Very few candidates brought up operational aspects that may influence decisions around inventory, but here are some very important considerations by the RtR's various teams:

Durability
These items need to last and be available for many rentals (sometimes >30). Items with delicate materials or that wore down quickly were often eliminated during buying cycles. The cost of repairs and replacements can be significant.

Shipping & Delivery
Were the items cost effective for shipping to users? Some larger items, footwear and accessories did not fit well in the standard Rent the Runway shipping bags.

Cleaning
RtR has the biggest dry cleaner facility in North America. While the cleaning expertise is likely unparalleled, it is not always efficient to have multiple rounds for cleaning certain types of materials. Also some items tend to have more frequent challenges when trying to treat stains.

Logistics
RtR implemented automation around their warehouses for moving/tracking inventory (via scanning bar codes and later RFID), and not all types of inventory are well suited for the automation requirements. In addition, larger and non-standard items can cause delays in both inbound and outbound warehouse process flows.

General Interview Aspects:

In addition to the mechanics of trying to answer the question, I am also looking for the following behavior I have seen in effective data scientists:

Framing the problem
It is interesting how candidates begin their attempt to come up with their responses. Some specific things I look for:

  • Do they try to define what would constitute success?
  • Do they ask for context and/or look to validate any assumptions, or do they immediately dive into providing a solution?
  • Do they spend time explaining their thought process and/or how they can associate this problem with others they have seen?
  • Do they try to break the hard problem into digestible parts?

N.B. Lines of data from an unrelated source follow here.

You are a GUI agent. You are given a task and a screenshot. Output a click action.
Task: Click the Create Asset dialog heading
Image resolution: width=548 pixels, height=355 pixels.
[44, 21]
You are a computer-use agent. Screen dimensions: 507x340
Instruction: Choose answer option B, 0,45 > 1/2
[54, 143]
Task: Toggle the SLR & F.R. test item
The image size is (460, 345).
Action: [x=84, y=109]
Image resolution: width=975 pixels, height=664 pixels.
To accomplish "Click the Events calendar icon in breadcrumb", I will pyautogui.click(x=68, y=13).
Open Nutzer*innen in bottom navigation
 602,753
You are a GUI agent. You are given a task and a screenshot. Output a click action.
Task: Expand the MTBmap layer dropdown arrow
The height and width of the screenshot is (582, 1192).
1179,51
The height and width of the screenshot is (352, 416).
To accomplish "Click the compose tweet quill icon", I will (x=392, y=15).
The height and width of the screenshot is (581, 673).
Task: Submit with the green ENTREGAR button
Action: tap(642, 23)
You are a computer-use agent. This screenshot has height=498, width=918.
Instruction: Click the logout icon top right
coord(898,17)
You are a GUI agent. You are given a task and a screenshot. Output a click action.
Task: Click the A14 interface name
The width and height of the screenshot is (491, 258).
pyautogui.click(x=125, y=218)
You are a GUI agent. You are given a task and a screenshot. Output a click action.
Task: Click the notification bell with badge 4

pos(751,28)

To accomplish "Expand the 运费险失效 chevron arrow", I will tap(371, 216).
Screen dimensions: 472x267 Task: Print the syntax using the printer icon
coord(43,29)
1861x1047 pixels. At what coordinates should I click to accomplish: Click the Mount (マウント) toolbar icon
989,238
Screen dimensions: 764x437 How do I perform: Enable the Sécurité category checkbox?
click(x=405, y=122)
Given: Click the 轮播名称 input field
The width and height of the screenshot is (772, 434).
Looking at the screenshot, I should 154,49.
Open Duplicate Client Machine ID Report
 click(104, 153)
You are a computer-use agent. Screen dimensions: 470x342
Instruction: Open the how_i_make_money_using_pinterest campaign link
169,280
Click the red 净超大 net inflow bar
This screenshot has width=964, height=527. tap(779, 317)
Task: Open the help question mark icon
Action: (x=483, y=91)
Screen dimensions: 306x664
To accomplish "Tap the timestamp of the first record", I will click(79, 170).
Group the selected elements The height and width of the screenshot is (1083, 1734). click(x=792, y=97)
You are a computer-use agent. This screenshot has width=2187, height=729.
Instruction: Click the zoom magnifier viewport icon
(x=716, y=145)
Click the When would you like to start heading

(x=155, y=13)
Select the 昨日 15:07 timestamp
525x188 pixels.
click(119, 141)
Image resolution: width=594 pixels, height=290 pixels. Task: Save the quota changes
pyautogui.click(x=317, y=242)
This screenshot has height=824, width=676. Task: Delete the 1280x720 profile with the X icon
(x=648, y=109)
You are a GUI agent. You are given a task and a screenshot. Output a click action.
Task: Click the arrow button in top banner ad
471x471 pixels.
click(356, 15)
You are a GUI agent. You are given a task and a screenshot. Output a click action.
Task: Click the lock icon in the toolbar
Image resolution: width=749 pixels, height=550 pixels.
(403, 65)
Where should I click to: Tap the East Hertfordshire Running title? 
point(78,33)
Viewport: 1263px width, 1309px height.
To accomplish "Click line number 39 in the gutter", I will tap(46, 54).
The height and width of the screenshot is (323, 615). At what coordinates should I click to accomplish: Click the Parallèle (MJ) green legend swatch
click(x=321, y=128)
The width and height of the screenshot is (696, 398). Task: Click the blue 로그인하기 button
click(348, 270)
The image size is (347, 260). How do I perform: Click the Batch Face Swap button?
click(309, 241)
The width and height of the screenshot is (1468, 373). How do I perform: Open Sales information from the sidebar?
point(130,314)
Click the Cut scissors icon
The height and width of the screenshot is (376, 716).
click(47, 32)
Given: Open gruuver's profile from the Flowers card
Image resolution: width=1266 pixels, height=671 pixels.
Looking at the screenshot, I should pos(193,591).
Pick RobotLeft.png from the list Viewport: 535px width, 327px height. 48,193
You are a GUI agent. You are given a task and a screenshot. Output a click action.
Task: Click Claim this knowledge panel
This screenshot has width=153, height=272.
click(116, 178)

It's worth noting that there were quite a few candidates that immediately tried to identify the machine learning models they would try without really understanding the scope of the problem. Once I provided feedback about their solution, some folks continued with that incorrect path while others adjusted their approach.

Communication Style
Assuming I am their stakeholder for this problem, how do they interact with me? I am looking for candidates to be able to explain their thoughts clearly and concisely. How do they react when the parameters of the problem change or their explanations are challenged? I am looking for cultural red flags in their responses, as I am inclined to hire gritty folks over brilliant/condescending jerks. How do they use visual cues effectively to tell a stroy and/or express their points (like drawing things on a whiteboard)?

Questions I get asked
I generally try to leave the last 10-15 minutes of the interview for the candidate to ask me questions. I am looking for candidates to ask questions that show they are interested in the company, the teams, the problem space and most importantly learning.

The most memorable candidates asked detailed questions that surprise me or lead me to learn new things. Some have led to interesting discussions about hobbies, career aspirations, side projects, team dynamics, management styles and learnings from being a parent.


Other parts of the interview:

While I like to think that the session with my question was always a highlight, the RtR data interview process generally also included:

  • Phone screen: discuss the role + company + team + opportunities and the candidate's interest + background.
  • Technical exercise: either a take home project or 45-60 minute in person pair programming session. Example exercises were analysis of a customer data set, building data pipelines + data models or coding a recommendation engine.
  • Cultural + team fit: candidates meet with 1-2 stakeholders (often product managers) to talk about how they would interact within project team scenarios.
  • Project deep dive: more senior level candidates would present a previous data project to (roughly 10-20) data team members and stakeholders - sharing the business problem + implementation approach + results.